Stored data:
----------------

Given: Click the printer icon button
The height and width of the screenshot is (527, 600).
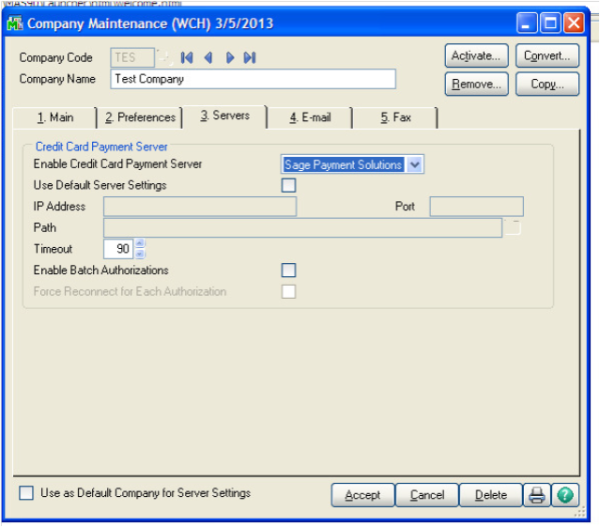Looking at the screenshot, I should pyautogui.click(x=537, y=495).
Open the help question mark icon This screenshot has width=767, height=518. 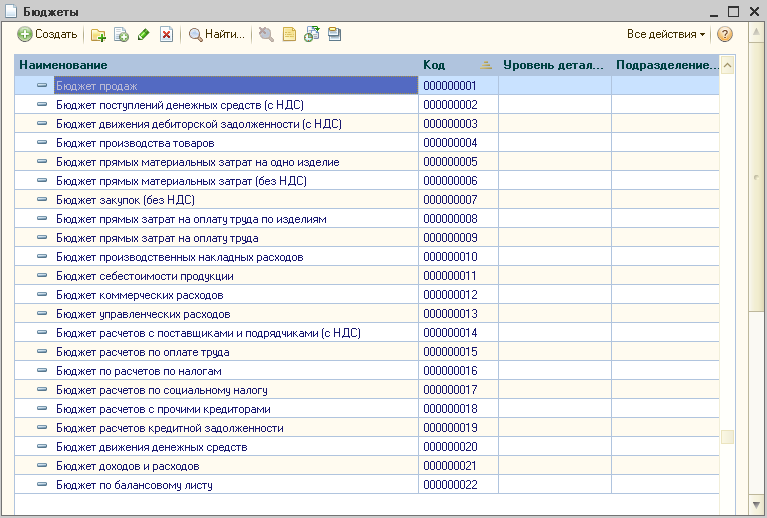point(725,34)
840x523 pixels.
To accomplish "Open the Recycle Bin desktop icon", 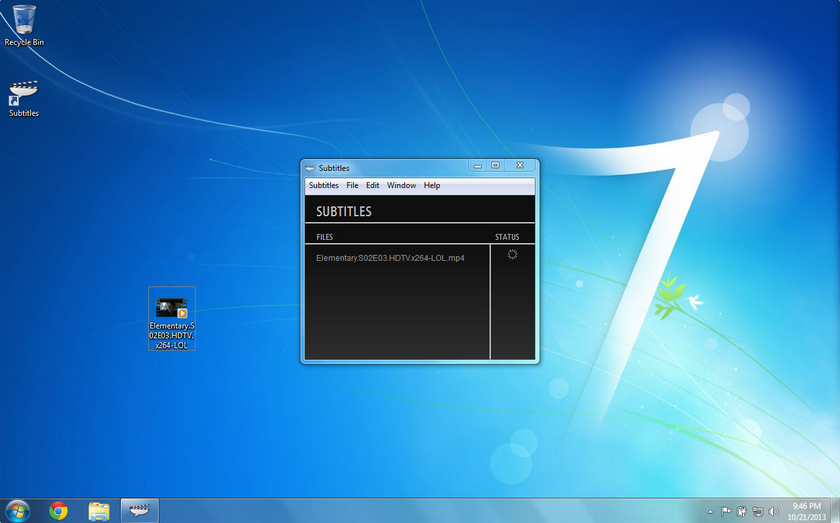I will pos(24,21).
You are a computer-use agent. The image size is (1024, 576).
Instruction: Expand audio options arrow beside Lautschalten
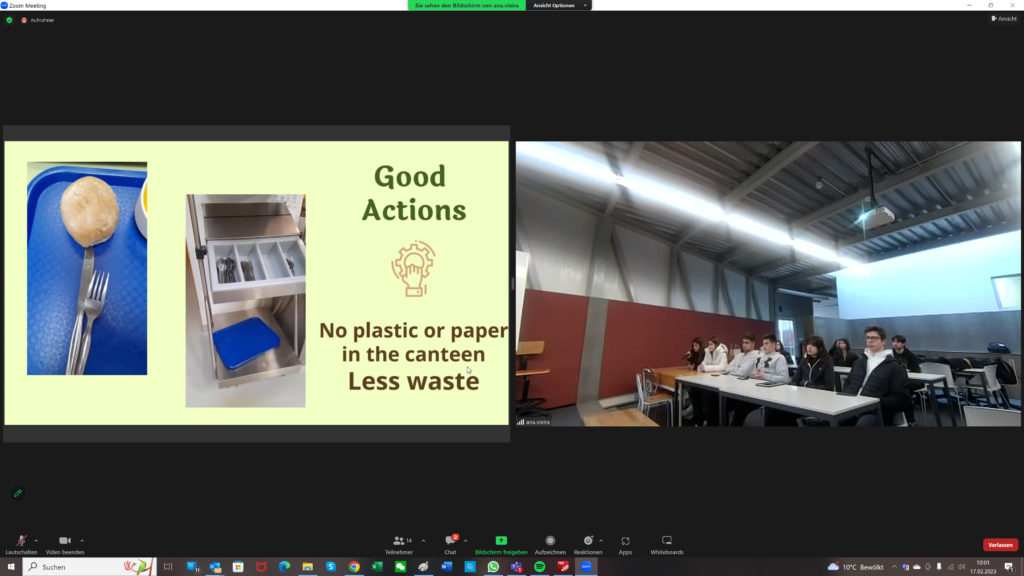pos(38,540)
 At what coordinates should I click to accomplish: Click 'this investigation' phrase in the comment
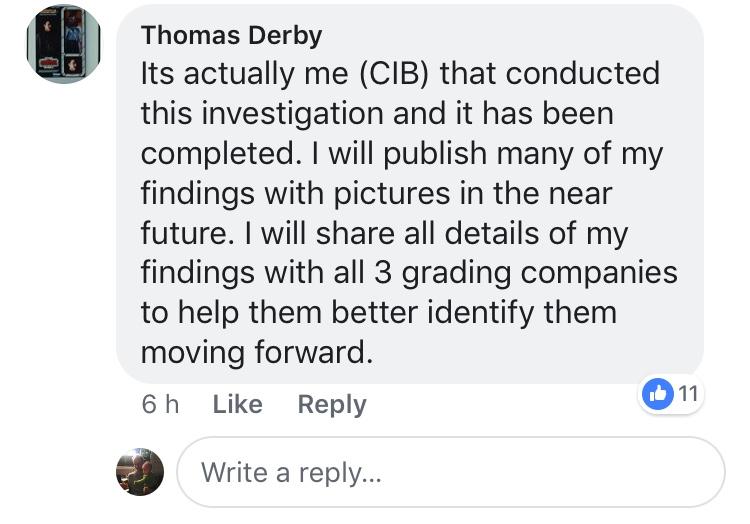tap(262, 115)
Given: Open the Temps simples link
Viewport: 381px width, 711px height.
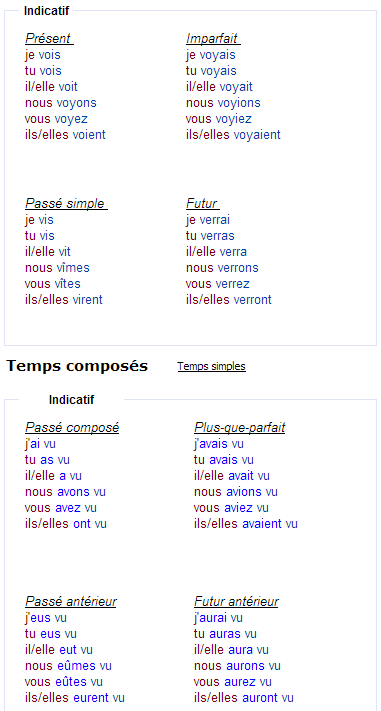Looking at the screenshot, I should 211,366.
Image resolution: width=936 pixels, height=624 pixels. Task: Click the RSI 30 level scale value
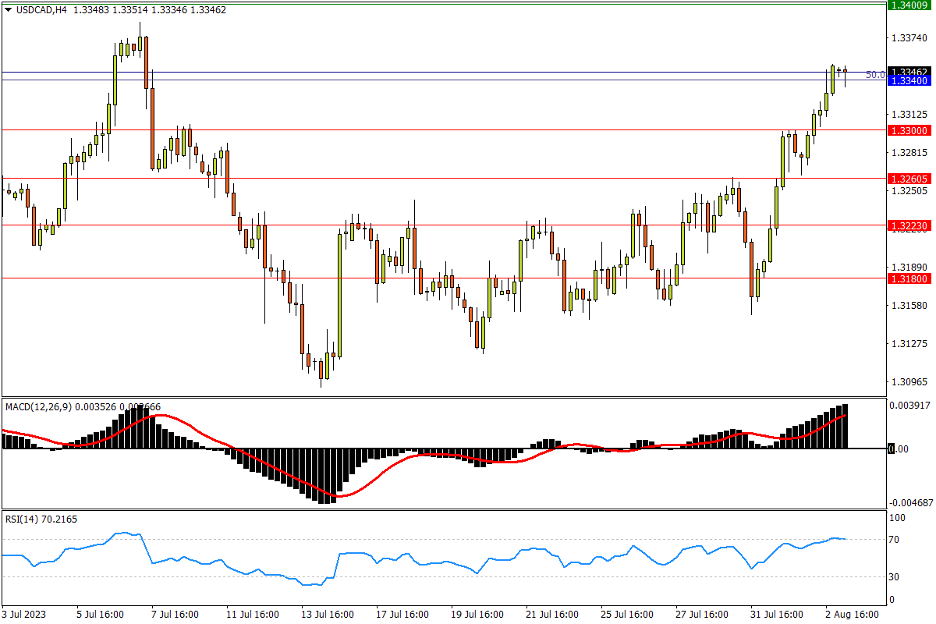point(897,577)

----------------

Select every line in the records above that contains the word "Given".

RESULT OF THE EXERCISE →
Given: Click the printer icon button
Given: Open the Temps simples link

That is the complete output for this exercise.